EXERCISE GOAL:
Gather each line in the entries that includes the string "profile".

DATA SECTION:
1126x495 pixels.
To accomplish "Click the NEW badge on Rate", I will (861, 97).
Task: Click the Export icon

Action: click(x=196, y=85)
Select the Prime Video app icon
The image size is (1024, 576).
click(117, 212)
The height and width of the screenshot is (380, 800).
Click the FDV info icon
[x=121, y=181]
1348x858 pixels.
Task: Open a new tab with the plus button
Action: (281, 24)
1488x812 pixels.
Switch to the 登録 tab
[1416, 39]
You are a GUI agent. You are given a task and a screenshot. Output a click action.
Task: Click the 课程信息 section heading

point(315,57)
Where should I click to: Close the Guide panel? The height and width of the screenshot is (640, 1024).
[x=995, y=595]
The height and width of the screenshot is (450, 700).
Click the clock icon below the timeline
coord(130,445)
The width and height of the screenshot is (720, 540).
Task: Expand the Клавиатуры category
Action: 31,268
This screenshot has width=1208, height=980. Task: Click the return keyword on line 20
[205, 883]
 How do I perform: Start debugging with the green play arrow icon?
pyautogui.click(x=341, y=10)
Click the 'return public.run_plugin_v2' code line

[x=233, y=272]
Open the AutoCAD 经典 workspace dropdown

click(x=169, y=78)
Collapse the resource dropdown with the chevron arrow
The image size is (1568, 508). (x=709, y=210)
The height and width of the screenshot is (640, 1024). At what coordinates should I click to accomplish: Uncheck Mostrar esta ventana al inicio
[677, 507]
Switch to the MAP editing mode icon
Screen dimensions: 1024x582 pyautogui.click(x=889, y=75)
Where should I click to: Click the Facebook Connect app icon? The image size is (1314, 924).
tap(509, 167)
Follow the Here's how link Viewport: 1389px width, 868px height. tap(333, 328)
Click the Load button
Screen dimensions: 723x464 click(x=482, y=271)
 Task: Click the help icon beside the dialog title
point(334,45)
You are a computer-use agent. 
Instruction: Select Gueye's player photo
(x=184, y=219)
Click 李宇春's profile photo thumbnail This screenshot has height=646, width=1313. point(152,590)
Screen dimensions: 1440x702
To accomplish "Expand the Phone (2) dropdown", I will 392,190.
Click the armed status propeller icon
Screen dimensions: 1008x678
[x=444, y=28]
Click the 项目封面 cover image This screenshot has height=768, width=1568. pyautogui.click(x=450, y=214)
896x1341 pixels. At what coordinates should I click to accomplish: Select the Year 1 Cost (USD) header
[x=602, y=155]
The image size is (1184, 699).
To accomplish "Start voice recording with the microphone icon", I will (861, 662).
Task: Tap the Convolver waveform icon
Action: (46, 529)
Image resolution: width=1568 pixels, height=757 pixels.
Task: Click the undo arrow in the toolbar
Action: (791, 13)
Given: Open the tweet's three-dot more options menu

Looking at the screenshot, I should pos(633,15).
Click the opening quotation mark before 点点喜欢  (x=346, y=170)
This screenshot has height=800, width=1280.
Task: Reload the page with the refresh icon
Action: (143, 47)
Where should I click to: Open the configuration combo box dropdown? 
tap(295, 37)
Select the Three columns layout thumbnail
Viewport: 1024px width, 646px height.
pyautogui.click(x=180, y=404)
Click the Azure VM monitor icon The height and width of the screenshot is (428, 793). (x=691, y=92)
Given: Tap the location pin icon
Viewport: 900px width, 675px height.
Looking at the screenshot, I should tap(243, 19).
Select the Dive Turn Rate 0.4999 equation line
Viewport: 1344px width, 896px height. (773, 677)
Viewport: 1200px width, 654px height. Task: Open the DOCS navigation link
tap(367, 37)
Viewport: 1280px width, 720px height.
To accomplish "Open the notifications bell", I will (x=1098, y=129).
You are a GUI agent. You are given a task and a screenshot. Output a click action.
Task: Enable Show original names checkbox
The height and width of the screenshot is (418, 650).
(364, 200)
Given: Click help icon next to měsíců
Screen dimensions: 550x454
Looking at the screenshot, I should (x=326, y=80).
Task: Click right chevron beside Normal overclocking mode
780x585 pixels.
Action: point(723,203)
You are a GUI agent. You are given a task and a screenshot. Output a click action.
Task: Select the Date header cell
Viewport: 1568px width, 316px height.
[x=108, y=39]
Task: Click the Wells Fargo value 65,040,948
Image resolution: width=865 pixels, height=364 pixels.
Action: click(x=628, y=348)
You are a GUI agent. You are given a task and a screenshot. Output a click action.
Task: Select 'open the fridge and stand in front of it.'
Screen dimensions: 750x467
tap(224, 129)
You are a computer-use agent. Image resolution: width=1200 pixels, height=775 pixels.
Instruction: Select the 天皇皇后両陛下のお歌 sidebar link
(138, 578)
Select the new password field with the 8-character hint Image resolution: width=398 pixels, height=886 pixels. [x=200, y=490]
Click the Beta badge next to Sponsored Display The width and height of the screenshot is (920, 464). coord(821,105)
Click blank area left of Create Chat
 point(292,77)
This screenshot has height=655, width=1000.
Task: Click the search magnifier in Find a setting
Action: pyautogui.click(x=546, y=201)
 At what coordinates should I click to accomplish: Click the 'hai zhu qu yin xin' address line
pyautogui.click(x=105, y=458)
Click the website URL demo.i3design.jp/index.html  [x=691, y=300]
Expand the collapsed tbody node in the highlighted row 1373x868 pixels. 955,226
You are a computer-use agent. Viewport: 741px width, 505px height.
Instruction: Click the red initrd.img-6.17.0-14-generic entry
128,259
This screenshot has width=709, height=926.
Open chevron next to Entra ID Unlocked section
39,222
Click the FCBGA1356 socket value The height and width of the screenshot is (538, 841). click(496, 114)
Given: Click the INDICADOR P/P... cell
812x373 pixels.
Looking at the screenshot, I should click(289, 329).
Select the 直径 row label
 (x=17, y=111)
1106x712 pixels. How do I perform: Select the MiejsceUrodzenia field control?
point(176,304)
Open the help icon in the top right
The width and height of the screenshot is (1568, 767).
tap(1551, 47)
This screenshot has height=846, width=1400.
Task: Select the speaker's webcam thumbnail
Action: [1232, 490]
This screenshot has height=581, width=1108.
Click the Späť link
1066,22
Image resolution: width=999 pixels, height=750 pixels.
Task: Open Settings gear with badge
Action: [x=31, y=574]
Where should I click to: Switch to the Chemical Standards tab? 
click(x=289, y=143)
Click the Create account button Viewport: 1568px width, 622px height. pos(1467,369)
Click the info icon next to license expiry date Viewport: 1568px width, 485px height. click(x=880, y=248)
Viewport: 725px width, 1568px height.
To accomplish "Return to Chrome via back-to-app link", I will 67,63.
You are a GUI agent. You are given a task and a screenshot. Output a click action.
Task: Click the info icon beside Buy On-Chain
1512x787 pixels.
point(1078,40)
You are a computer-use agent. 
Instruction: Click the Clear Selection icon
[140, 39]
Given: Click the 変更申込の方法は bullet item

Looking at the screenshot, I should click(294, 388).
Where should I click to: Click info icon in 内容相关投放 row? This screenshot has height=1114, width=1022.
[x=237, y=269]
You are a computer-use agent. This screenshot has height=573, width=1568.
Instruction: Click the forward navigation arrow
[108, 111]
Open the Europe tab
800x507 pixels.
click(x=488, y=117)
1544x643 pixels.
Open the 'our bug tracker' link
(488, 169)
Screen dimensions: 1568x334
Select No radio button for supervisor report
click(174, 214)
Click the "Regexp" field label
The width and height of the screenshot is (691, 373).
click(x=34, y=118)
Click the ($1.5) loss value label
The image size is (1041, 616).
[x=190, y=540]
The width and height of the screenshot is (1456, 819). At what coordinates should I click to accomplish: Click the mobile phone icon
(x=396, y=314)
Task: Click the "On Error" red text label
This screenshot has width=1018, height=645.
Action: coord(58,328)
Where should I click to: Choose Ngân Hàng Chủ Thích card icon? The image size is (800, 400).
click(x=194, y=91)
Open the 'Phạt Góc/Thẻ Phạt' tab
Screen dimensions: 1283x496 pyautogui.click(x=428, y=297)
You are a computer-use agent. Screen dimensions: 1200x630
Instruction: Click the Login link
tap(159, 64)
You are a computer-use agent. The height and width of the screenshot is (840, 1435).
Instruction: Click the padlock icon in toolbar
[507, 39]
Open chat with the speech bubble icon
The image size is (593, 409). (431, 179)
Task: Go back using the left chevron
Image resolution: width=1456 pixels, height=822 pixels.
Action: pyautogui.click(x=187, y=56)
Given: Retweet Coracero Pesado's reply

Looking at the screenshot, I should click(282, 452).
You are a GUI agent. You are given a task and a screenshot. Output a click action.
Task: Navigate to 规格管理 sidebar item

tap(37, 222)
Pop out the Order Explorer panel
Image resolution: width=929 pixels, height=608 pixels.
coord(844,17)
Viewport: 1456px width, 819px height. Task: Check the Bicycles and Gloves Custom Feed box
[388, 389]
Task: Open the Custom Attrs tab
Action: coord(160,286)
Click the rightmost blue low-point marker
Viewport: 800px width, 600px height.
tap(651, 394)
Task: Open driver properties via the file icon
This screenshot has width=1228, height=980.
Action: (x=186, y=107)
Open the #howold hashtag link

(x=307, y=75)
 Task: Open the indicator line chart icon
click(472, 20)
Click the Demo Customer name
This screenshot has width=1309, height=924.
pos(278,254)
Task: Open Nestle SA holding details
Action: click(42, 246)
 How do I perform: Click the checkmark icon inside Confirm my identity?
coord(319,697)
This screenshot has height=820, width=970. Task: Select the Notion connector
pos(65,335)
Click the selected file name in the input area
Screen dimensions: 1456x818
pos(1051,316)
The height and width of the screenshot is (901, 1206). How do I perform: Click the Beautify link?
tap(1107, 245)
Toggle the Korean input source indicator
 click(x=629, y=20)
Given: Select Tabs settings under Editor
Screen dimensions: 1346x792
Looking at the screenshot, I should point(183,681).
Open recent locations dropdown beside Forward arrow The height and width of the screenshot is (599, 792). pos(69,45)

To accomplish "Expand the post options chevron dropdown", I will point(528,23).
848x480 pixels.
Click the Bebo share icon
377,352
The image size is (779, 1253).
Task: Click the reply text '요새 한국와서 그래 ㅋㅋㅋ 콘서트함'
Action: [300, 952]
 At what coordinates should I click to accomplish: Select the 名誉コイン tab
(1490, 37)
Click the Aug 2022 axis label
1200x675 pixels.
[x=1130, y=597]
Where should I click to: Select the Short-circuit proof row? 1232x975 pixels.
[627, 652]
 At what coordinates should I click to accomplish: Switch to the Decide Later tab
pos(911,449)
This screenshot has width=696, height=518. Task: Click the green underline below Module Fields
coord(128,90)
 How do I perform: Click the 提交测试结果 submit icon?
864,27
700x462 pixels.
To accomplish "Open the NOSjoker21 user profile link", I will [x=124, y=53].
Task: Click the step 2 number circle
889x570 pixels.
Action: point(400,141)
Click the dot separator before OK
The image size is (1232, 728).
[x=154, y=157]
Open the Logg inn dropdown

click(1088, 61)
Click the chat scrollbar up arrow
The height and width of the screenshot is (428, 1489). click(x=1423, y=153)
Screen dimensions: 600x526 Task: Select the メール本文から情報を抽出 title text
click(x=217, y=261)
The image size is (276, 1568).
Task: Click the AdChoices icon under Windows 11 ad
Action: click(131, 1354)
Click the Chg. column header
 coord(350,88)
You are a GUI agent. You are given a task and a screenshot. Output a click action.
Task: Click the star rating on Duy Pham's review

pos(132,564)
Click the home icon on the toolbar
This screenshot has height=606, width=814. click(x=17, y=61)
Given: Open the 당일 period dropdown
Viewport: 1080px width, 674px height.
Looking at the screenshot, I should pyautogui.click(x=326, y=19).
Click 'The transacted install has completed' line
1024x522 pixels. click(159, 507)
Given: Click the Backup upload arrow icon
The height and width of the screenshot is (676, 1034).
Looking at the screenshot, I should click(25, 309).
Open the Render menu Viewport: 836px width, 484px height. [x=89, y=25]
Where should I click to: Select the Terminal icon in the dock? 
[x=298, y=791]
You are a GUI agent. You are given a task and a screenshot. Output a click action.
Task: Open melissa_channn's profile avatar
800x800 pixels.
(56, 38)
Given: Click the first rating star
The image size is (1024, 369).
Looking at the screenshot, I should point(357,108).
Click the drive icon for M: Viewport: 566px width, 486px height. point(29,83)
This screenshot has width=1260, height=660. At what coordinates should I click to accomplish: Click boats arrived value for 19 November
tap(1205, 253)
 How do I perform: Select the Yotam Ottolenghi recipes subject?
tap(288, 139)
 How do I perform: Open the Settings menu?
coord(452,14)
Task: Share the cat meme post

EXERCISE ANSWER:
Click 李宇春's profile photo thumbnail This screenshot has height=646, width=1313. point(152,590)
To accomplish "Open the NOSjoker21 user profile link", I will [x=124, y=53].
Task: Open melissa_channn's profile avatar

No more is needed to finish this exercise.